As stated previously, trustworthiness of analysis was given due consideration. To ascertain credibility, we included in our sample a variety of professions, genders, and ages, as well as different institutions that influence healthcare policymaking in Sweden. Moreover, a representative sample was coded by the last author and the generated themes were compared to the results of the first author. During two meetings, the authors discussed and explained their points of views and differences were reconciled. Furthermore, data saturation was reached and further interviewing generated no new ideas or concepts. The collection of data and the analysis process were carried out over a period of 1.5 year, with minimal alteration to the interview guide and therefore dependability was maintained. Lastly, transferability was best achieved via the use of interviewees’ quotes in the presentation of results.

The varying ages, sexes, professional background, and their affiliations are strong factors in enhancing trustworthiness of the study. However, as all qualitative studies, the results are not generalizable to all healthcare policymakers. Nevertheless, the study gave a profound insight into the workings of healthcare policymakers and their deliberations to evaluate a new HT.

Some of the interviewees were pressed for time yet they have responded to all the questions. Moreover, the interviews were conducted in English, which is a second language for the researchers and the respondents.

Conclusions and future implications

In this study, preconception ECS is considered as a new HT which warrants ethical and social evaluation before making a decision to implement it as part of the Swedish healthcare system.

It can be concluded that, according to our respondents, Sweden is currently not ready to implement a preconception ECS as part of the healthcare system. This is due to several ethical and social concerns yielded by the study, which also include potential long-term effects. The main motivation for ECS, as recommended by ESHG, is facilitating informed reproductive decision-making, which respondents regarded as a dubious reason to spend taxpayers’ money on. In addition, respondents were afraid of potential long-term consequences of preconception ECS on Swedish values, such as prizing human dignity and allocating priority of care to the most vulnerable.

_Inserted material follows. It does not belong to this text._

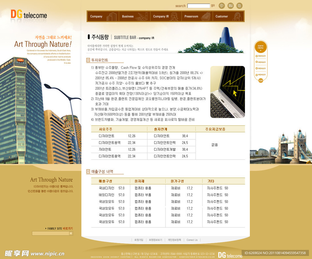Click the DG telecome logo at top left

tap(29, 15)
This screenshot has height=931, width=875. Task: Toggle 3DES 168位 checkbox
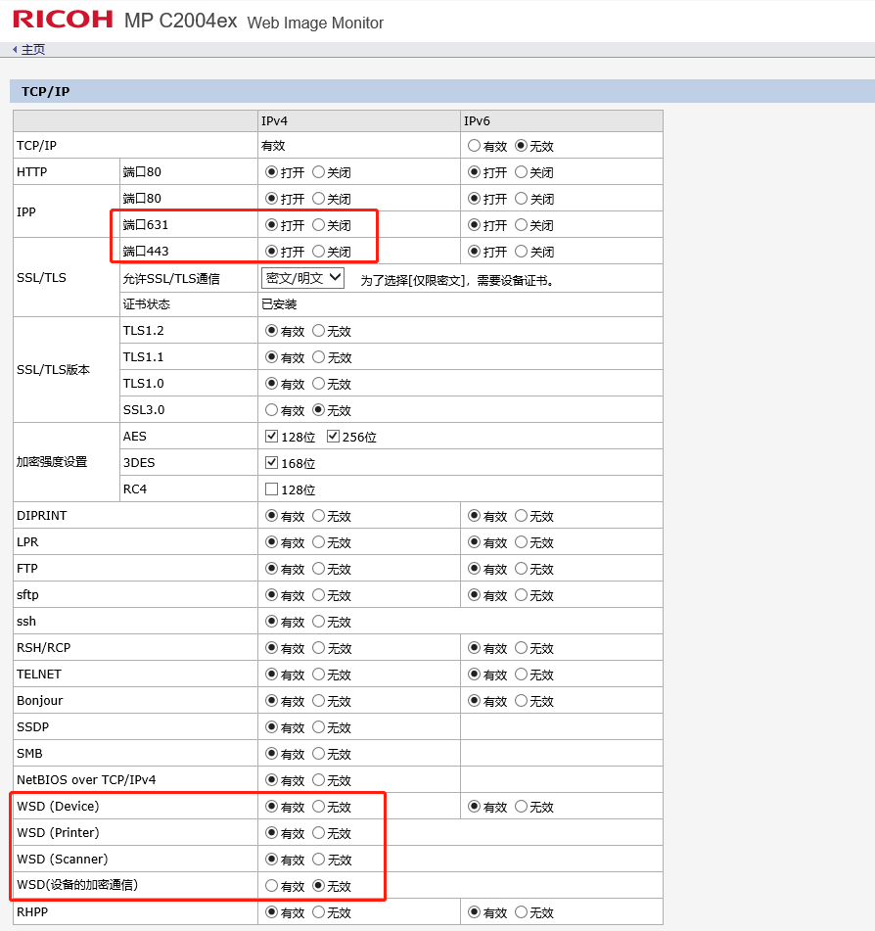pyautogui.click(x=272, y=463)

However, respondents acknowledged the different stakeholders and were open to engaging the public’s views in the policymaking process. This is a way to combat the current status of healthcare policymaking in Sweden, which is viewed to rely mainly on politicians, experts, and authoritative entities. Moreover, they recognized the potential influences of EU and worldwide healthcare policies on the Swedish ones.

Future implications encompass research with other Swedish stakeholders, such as parents or the general public to examine their views on preconception ECS.